JawaPos.com–Ingin melihat komodo di Pulau Komodo tapi gak kesampaian? Tenang saja, Indramayu punya yang serupa. Selain memiliki air laut yang jernih, Pulau Biawak juga punya satwa liar yang khas hingga mercusuar yang bersejarah.
Pulau ini terletak di Desa Pabean Ilir, Kecamatan Indramayu, Kabupaten Indramayu. Kamu harus menempuh seratus delapan puluh kilometer atau kurang lebih enam jam dari Kota Indramayu agar sampai di pulau ini.

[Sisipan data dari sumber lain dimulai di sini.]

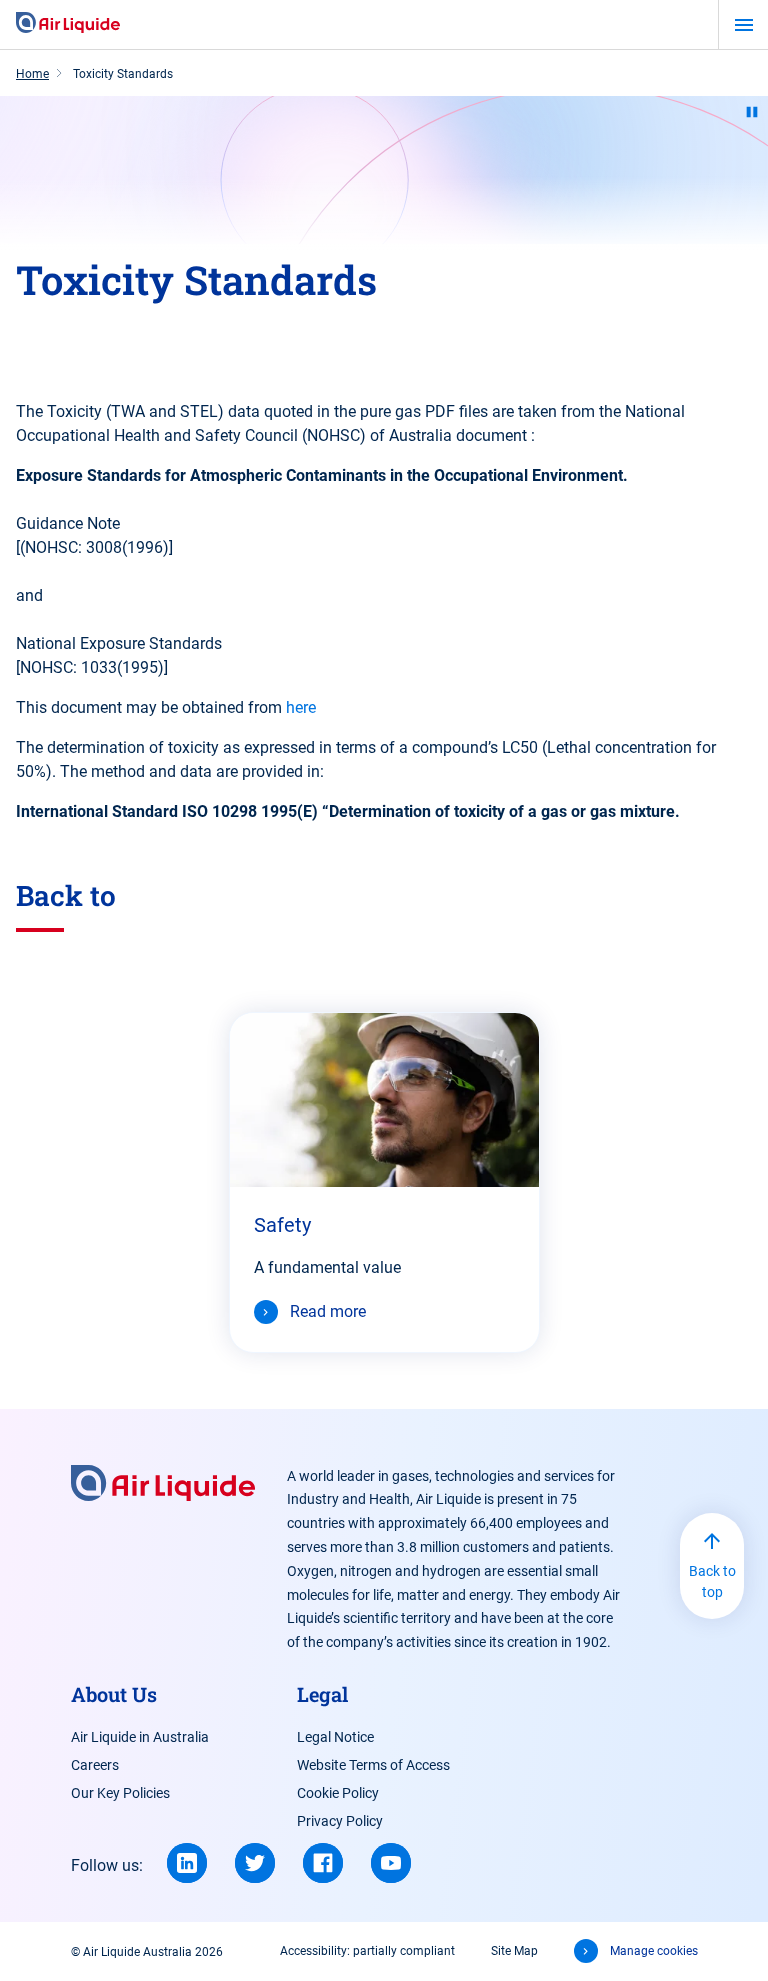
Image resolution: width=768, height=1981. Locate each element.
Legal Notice (335, 1737)
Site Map (514, 1951)
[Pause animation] (752, 112)
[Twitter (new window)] (255, 1863)
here (301, 707)
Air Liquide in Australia (140, 1737)
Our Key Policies (120, 1793)
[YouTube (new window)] (391, 1863)
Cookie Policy (338, 1793)
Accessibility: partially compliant (367, 1951)
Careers (95, 1765)
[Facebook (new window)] (323, 1863)
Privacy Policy (340, 1821)
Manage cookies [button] (654, 1951)
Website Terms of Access (373, 1765)
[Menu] (743, 25)
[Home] (68, 24)
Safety (282, 1225)
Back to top (712, 1581)
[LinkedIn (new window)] (187, 1863)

Sesampainya kamu di Pulau Biawak, kamu akan menjumpai banyak biawak yang bergerak secara bebas tanpa rasa takut. Tentu saja, Pulau Biawak mempunyai daya tarik sendiri bagi wisatawan lokal maupun luar.

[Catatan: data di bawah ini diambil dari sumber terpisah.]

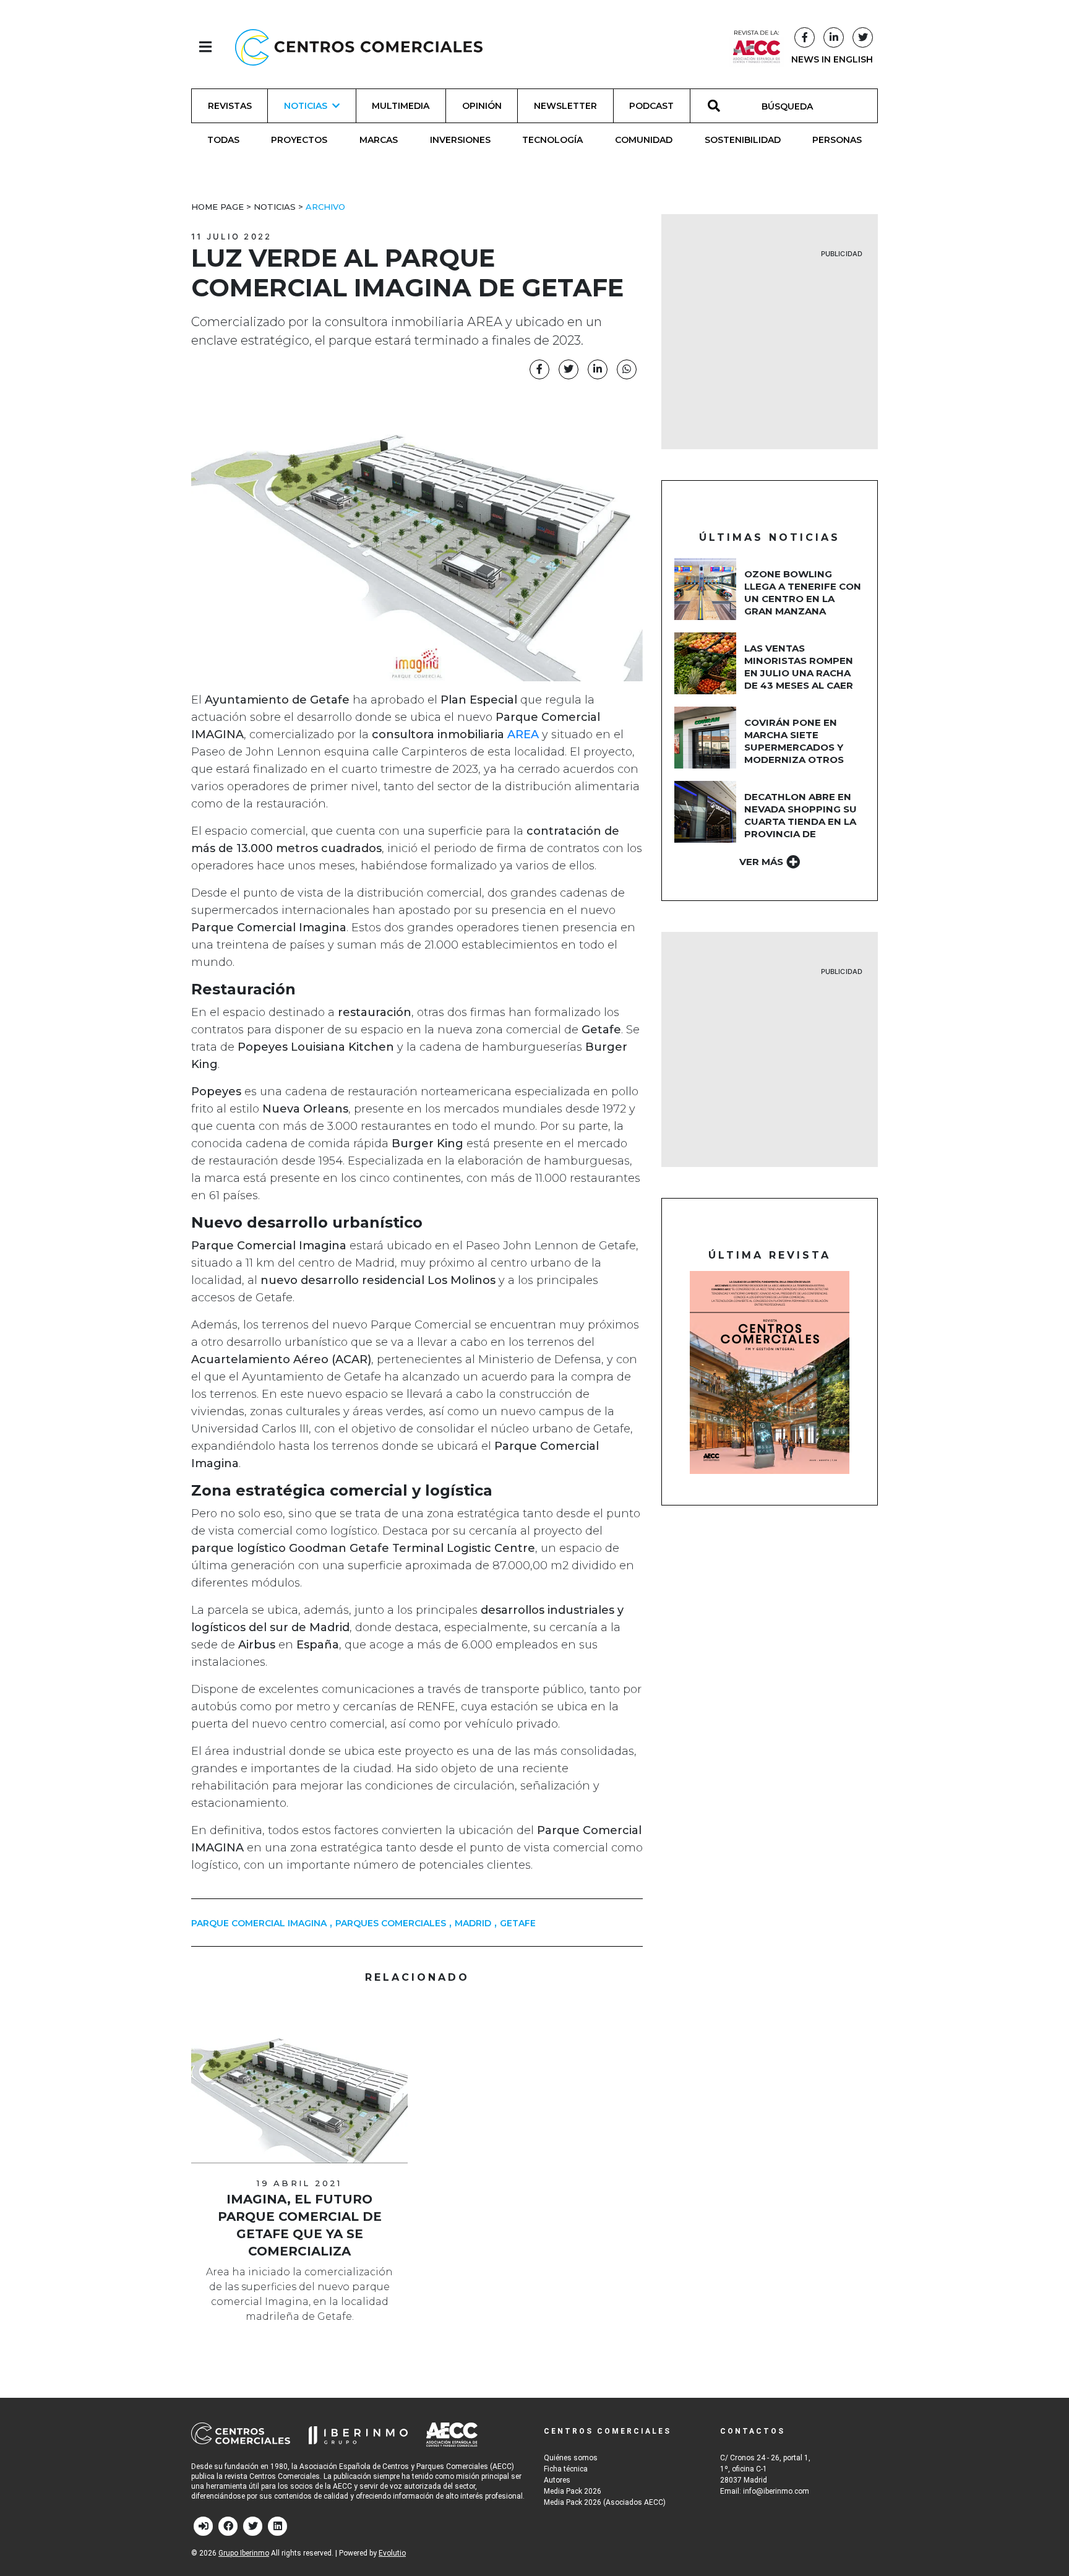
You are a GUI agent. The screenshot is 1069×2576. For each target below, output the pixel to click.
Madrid (473, 1923)
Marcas (378, 139)
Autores (557, 2480)
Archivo (325, 207)
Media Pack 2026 (572, 2491)
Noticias (275, 207)
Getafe (518, 1923)
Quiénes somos (571, 2457)
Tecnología (552, 139)
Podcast (651, 105)
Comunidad (643, 139)
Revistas (230, 105)
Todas (223, 139)
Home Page (217, 207)
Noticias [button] (305, 105)
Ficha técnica (566, 2469)
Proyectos (299, 139)
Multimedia (400, 105)
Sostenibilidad (743, 139)
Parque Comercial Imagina (259, 1923)
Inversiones (460, 139)
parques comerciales (390, 1923)
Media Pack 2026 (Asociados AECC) (605, 2502)
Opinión (482, 105)
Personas (837, 139)
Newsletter (565, 105)
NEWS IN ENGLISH (832, 59)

Pulau ini mempunyai banyak julukan, mulai dari Pulau Biawak, Pulau Rakit, sampai Pulau Suar, dijuluki pulau suar karena memiliki mercusuar peninggalan zaman Belanda. Hadirnya mercusuar di kawasan pantai, menambah keindahan ketika memandangi Pulau Biawak.
Dilansir dari indramayukab.go.id, mercusuar dengan ketinggian sekitar 65 meter itu dibangun Z.M. Willem pada 1872. Ini terlihat dari papan nama yang tertulis Onder De Efcering van Z.M. Willem III. Koning des Nederlanden, ENZ.., ENZ.,. Opgerigt Ovh Draailicht 1872.

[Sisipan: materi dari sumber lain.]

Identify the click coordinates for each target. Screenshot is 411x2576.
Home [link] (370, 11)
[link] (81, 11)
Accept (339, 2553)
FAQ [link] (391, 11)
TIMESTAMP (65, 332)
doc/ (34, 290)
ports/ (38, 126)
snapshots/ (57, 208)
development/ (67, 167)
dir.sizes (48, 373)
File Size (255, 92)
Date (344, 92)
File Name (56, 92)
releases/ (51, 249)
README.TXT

Hingga kini, bangunan itu masih berfungsi untuk memandu kapal-kapal besar maupun kecil yang melintas. Berdirinya mercusuar di pulau ini menjadikan Pulau Biawak menjadi pilihan destinasi pengunjung yang ingin mengeksplor mercusuar-mercusuar di Indonesia. Mercusuar Pulau Biawak dapat kamu jelajahi dengan ditemani operator atau penjaga.
Pemandangan indah Pulau Biawak bisa kamu lihat secara keseluruhan dari atas mercusuar, mulai dari sunrise dan sunset, hingga pohon bakau yang mengelilingi pantai.
Itulah pesona yang ditawarkan Pulau Biawak, kamu bisa memasukkan Pulau Biawak ke dalam list destinasi wisata kamu selanjutnya. Jadi, jangan lupa berkunjung ke sini, ya!